Изменить размер шрифта - +
Времени раздумывать у Ионы не было. Его застали врасплох - как только что у Фернана. И раз уж он однажды упомянул про Бурж, то не лучше ли продолжать в том же духе?
     Он ощутил потребность защищаться, хотя ничего не натворил. Палестри подавлял его своей грубостью, своей рослой фигурой, сухой и узловатой.
     - Она уехала в Бурж, - пробормотал Иона, чувствуя, что говорит неубедительно, а его взгляд за толстыми стеклами очков убегает от взгляда собеседника.
     - К Лут?
     - Так она мне сказала.
     - Она попрощалась с матерью?
     - Не знаю.
     Луиджи лениво вошел в кухню и, по примеру Джины достав из буфета бутылку красного вина, поставил ее на клеенку рядом со стаканом.
     - Когда она уехала?
     Позже Иона ломал голову, почему в ту минуту он вел себя, как будто был в чем-то виновен. Вспомнил, например, про чемодан жены в стенном шкафу. Если бы она уехала к подруге накануне, то взяла бы его с собой. А так выходило, что она ушла из дома сегодня. Поэтому он ответил:
     - Сегодня утром.
     Луиджи протянул руку к стакану, но, казалось, был в нерешительности, не веря словам Ионы.
     - Автобусом семь десять?
     Ионе пришлось подтвердить: другого автобуса до половины двенадцатого не было, а тот еще не проходил.

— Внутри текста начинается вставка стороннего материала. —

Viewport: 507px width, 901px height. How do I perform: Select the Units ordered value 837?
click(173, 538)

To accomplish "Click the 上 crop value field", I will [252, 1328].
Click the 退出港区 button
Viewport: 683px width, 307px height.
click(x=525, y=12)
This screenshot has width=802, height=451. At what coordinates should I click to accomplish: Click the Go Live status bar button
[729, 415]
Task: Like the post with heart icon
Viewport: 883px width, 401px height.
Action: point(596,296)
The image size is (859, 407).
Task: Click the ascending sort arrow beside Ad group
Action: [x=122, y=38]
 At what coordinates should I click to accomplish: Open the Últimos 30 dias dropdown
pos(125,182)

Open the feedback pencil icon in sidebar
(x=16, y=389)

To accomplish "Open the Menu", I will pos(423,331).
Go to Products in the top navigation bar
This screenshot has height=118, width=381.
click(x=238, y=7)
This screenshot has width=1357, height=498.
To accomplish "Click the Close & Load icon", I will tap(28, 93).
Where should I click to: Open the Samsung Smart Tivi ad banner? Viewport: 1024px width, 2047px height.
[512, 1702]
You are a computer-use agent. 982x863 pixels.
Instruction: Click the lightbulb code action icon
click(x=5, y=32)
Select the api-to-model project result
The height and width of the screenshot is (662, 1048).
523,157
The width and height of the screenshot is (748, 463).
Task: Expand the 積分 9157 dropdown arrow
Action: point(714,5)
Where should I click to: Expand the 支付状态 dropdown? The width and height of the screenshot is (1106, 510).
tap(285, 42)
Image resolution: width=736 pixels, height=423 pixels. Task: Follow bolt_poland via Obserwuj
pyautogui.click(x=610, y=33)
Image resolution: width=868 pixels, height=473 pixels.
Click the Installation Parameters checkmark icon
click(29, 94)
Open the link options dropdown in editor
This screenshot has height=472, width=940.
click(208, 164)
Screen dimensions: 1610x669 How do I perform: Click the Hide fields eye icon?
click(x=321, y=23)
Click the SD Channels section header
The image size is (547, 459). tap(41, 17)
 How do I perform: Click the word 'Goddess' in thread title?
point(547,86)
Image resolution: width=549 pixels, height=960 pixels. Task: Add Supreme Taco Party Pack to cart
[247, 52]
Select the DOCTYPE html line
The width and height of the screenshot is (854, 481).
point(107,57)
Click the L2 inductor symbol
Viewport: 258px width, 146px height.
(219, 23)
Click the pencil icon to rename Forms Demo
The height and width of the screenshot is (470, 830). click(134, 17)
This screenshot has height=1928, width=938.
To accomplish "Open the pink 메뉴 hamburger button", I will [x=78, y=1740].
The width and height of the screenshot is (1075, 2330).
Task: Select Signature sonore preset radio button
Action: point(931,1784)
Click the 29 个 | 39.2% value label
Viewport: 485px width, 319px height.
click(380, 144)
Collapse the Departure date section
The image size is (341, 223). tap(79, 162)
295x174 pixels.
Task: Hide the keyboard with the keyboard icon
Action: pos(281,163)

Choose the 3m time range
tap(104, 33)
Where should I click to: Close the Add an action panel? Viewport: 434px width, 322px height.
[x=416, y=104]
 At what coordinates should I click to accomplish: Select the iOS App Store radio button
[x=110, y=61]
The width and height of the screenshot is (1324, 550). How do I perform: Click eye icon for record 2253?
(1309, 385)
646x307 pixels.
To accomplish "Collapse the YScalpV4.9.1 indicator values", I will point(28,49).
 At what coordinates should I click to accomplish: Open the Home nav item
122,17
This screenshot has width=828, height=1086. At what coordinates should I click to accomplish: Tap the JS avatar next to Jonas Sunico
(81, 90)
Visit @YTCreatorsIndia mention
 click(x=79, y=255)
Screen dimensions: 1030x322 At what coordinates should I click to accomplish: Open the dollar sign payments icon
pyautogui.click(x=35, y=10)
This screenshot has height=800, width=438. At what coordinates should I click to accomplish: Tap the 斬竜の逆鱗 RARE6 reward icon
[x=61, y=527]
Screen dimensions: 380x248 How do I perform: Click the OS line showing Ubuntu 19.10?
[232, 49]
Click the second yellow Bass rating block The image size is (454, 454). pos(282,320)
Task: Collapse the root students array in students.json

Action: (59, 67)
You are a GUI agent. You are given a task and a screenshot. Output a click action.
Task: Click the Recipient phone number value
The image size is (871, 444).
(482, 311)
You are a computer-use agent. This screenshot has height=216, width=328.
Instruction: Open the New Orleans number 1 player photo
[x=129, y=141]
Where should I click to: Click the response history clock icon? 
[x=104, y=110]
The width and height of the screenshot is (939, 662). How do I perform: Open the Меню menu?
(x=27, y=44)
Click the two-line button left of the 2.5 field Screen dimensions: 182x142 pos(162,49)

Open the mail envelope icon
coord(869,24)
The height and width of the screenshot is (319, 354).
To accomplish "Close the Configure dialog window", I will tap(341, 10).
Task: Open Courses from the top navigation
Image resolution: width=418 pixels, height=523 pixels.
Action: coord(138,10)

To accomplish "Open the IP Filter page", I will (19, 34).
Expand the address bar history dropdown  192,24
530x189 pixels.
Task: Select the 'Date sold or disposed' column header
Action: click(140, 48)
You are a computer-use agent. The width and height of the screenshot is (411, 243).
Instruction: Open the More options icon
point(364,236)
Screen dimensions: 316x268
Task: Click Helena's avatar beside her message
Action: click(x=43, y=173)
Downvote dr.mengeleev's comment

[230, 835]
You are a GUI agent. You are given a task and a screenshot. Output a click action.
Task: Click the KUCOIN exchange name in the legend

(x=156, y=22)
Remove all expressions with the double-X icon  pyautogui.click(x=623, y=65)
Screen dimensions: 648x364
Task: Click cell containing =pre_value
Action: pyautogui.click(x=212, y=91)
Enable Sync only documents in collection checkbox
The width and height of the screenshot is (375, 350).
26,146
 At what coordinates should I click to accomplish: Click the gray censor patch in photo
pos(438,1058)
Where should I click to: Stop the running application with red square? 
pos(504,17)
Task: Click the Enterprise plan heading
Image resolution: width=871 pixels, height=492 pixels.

     Это было глупо: он опутывал себя ложью, одна ложь тащила за собой другую, и он никак не мог выбраться из этой сети. В семь утра рынок пустовал. Это был промежуток между оптовиками и мелкими торговцами в розницу. Мать Джины обязательно увидела бы ее, да та и сама зашла бы в лавку попрощаться. Другие тоже бы ее заметили. Бывают улицы, где люди живут в своих домах, как в водонепроницаемых отсеках, разве что знают соседей в лицо. Площадь Старого Рынка была не такой: она смахивала на казарму, где двери всегда открыты, - там все всегда знали, что делается в соседних семьях.
     Почему Палестри с подозрением наблюдал за зятем?
     Не потому ли, что тот, похоже, врал? Он все-таки залпом осушил стакан, утер привычным жестом губы - так же, как эго делал мясник, - но покамест не уходил, оглядывая кухню; Иона вроде бы понял, почему тесть нахмурился. Этим утром в атмосфере дома было что-то неестественное. Он был слишком прибран. Нигде ничего не валялось, не чувствовалось того беспорядка, который всегда оставляла за собой Джина.
     - Привет! - проворчал наконец Луиджи, направляясь к лавке и, как бы про себя добавил:
     - Скажу матери, что дочка уехала. Она когда вернется?
     - Не знаю.
     Может быть. Ионе следовало задержать Луиджи и сказать правду: дочь его исчезла и унесла с собой ценные марки?
     Внизу, в ящике стола, лежали лишь нерассортированные марки - те, что он покупал целыми конвертами, а также уже разобранные, которые он обменивал или продавал школьникам. В шкатулке же еще вчера хранилось целое состояние - редкие марки, собранные им благодаря чутью и терпению более чем за двадцать пять лет: филателией он начал интересоваться еще с лицея. На жемчужине его коллекции, французской марке 1849 г., была изображена голова Цереры на ярко-красном фоне; по каталогу она стоила шестьсот тысяч франков. Он никогда не подсчитывал стоимость всей коллекции, но составляла она не менее десяти миллионов. Люди со Старого Рынка и не подозревали о таком богатстве. Он никому не говорил о нем и все же слыл маньяком.
     Однажды вечером один из его каталогов валялся на .столе, и Джина стала рассеянно его листать.